The UK’s Online Safety Act officially came into force two weeks ago, and they have wasted no time using it.
Alternative social media network Gab has already been threatened with a massive fine for its supposed failures to “police speech” on its platform. Anecdotes are piling up, small forums and communities blocking access from the UK for fear of attracting OfCom’s ire and the like.
But rest assured, an OfCom spokesperson promised the Telegraph they would “only take action where it is proportionate and appropriate”. So that’s alright.
The Financial Times headlines…
It’s a bland piece of dishonesty by omission, pretending to objectivity even as it hides behind language. They only specifically mention child porn and terrorism and other criminal behaviour as “illegal content”, but don’t mention that the act is about far more than child porn and drugs.
It has entire sections dedicated to “false communication offenses” – meaning publishing material the state has deemed “misinformation”, and a second section specifically and explicitly giving newspapers and media companies immunity from those offences.
Nobody is talking about any of that, though, because fortunately enough Adolescence came out at the exact same time the act came into force, and has totally steered the national conversation on this topic while flooding social media with “concerned mothers” who really want the government to “take action”.
That’s right, the formerly-creeping now-galloping authoritarianism is a great thing because we need to save our children from…whatever.
It also allows for editorials like this one in the Guardian, headlining “The Guardian view on online safety: don’t let Trump dictate the terms of debate”. Now Keir Starmer can “stand up to the bully Trump” by refusing to “water down” the “protections”.
Now Keir Starmer can “stand up to the bully Trump” by refusing to “water down” the “protections”.
The predictable charities and pundits are all “appalled” at the idea of “watering down” the OSA “protections”, and their suggested alternative – which won’t happen – is a complete social media ban for children.
They’ve tried that gambit in Australia already, and it’s not really a social media ban so much as it’s an excuse to end online anonymity.
How do you ban children? You can’t, not without making everyone prove their age.
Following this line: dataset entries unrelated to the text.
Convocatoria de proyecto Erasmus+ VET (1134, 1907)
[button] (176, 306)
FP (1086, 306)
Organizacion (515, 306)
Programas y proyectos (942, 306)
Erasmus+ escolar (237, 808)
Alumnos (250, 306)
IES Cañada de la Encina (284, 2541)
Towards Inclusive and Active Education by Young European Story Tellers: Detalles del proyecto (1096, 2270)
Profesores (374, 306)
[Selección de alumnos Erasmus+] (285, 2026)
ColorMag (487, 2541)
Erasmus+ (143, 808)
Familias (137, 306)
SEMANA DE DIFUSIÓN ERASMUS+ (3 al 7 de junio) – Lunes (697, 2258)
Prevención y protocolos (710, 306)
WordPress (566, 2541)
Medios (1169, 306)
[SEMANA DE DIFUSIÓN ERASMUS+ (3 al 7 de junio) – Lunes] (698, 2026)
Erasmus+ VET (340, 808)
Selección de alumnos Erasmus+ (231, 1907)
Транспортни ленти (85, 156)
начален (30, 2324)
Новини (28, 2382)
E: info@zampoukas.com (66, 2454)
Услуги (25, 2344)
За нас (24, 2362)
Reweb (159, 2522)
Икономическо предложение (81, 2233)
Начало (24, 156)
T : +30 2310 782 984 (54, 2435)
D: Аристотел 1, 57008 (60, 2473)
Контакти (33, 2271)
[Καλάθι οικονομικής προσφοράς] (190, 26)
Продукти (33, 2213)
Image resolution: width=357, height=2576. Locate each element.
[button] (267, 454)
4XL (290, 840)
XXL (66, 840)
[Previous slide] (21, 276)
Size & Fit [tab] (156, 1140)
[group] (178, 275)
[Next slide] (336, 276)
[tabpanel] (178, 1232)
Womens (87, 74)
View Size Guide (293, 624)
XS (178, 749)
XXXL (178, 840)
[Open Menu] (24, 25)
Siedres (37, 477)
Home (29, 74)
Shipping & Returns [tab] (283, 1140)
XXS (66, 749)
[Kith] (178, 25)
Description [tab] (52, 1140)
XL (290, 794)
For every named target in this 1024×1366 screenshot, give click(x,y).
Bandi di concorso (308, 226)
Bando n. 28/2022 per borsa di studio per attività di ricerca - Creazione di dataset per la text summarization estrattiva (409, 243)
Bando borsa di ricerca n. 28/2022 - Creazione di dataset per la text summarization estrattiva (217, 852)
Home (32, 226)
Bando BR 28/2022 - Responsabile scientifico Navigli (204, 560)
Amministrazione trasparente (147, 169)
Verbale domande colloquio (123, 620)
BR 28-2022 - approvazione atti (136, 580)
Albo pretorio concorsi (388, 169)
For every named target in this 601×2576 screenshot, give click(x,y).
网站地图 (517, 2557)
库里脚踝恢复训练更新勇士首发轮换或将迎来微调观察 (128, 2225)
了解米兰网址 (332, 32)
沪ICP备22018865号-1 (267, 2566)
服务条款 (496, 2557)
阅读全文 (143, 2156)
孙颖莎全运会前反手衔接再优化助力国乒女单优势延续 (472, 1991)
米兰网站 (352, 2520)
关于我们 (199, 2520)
The “compromise” option is that we don’t ban children, but then we would need to know who is and isn’t a child in order to best protect them from radicalization and hate speech…so everyone better prove their age.
And, of course, all this needing to prove your age stuff flows neatly into a government-issued digital identity.
Some people even suggest that it should be illegal for anyone under 16 to own a smartphone.
How do you enforce that? Well, you’d need to prove your age (and therefore your identity) to own a cell phone, so buh-bye pre-paid anonymous phones. (They really don’t mind leaning into the “Oi mate, you got a license for that?” meme, apparently.)
Usually I would dismiss this as one of those ridiculously extreme positions designed to make the actual goal seem more palatable, but I could actually see this one going ahead. After all, we don’t want kids wandering around with access to the internet 24/7, where they could fact-check teachers in real time for example.
And because it’s just rules, and they love having more rules.
That’s our “new normal” in a nutshell, isn’t it? More and more rules for rules’ sake.
OffGuardian will carry on warning anyone who’ll listen while we can, but with the Online Safety Act out in force and taking no prisoners, who can say how long that might be?